I hope that that is accepted by the Government and that the Minister will acknowledge that the Law Society is still required to act as an independent regulator of private practice. It is a strange paradox that the Government appear to want the widening of the provision of legal services from a highly regulated professional body, the Law Society, to less self-regulating bodies which are guided by a different ethos. Surely, monitoring of these lesser bodies will be more difficult.

One therefore wonders whether this is a genuine attempt to protect the customer, or the consumer, or an attempt to apply pressure on the profession to justify the widening process, which goes on all the time, of extending the provision of legal services to more bodies.

The profession is burdened by the control of non-lawyers who are supposed to represent the public, as if lawyers themselves were not members of the public; as if they were removed to a different planet from the public whom they serve. We support the introduction of these regulations, but it is a sad day that they are being brought forward in this way.

7.45 p.m.

Lord Evans of Temple Guiting

My Lords, I am grateful to both noble Lords who have contributed to this short debate. I thank the noble Lord, Lord Henley, for his kind remarks. In reply to his questions, when we set the figure of £1 million or 1 per cent of turnover we wanted to arrive at an amount that would send out a clear message to the society that failing to handle complaints properly was serious. We looked at other regulatory regimes and took into account that the Law Society and other professional bodies that may come under the LSCC's remit are not the profit-making organisations. We took on board the views of the professional bodies and the LSCC itself. The formula I have outlined was agreed by all those bodies.

The Secretary of State announced in a press release dated 26 September 2003 his intention to appoint an LSCC. The LSCC was appointed on 26 February 2004. The noble Lord, Lord Henley, asked whether there is an appeals mechanism if the Law Society wants to appeal against fines at any level. The LSCC has been asked to introduce an appeals mechanism in accordance with the Better Regulation Task Force recommendation to independent regulators made to government in February 2004. There is obviously available the option of judicial review.

I agree with a point made by the noble Lord, Lord Thomas of Gresford. I have sat in this Chamber listening to many debates thinking that there are lawyers and the rest of us. I was concerned that in speaking to the order I would receive the response that the Government are being unfair to the Law Society. When looking at the facts, we see that we are not being unfair. We are genuinely trying to protect the consumer. The Government have been put in a position in which they have had to take this action.

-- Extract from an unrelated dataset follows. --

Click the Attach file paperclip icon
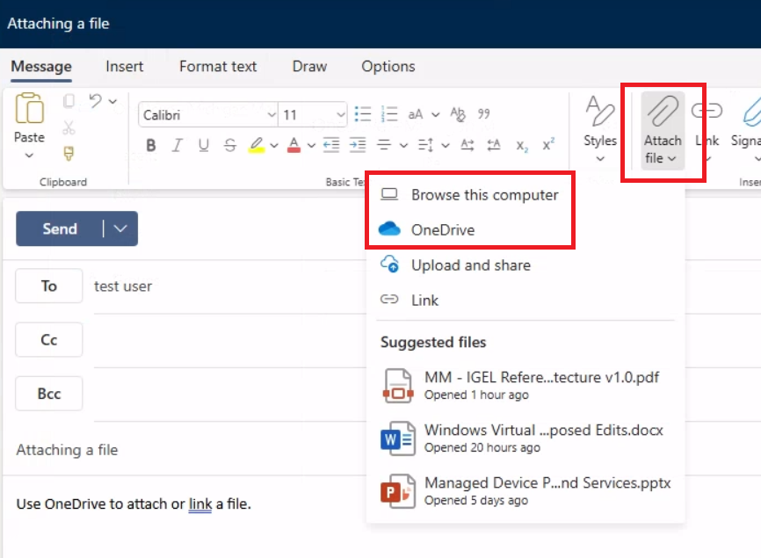The image size is (761, 558). [x=662, y=112]
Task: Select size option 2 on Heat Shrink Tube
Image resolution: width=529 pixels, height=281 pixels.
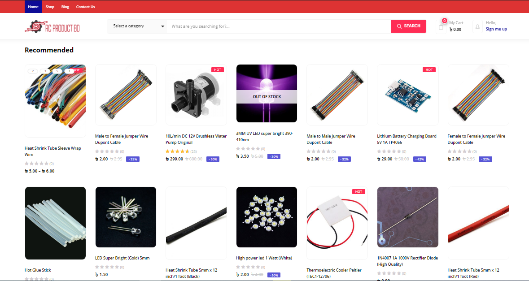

The noble Lord read out some encouraging statistics, but let me give him some that are not so encouraging. From June 1999 to December 2000, the Law Society met only two of the five targets set in agreement with it. They failed therefore on three. In 2001, it met 10 out of 15 targets, and between January and December 2002 it met five out of 12 targets. In the most recent example that I have for January to December 2003—let us not forget that these were set in agreement with the Law Society—it achieved only two out of the 14 targets.

There is a great deal of evidence that the Government have done all that they can to obtain compliance from the Law Society but, in the face of this rather dismal record of problems, they have had to take this action and that is why this order is before your Lordships. I commend it to the House.

On Question, Motion agreed to.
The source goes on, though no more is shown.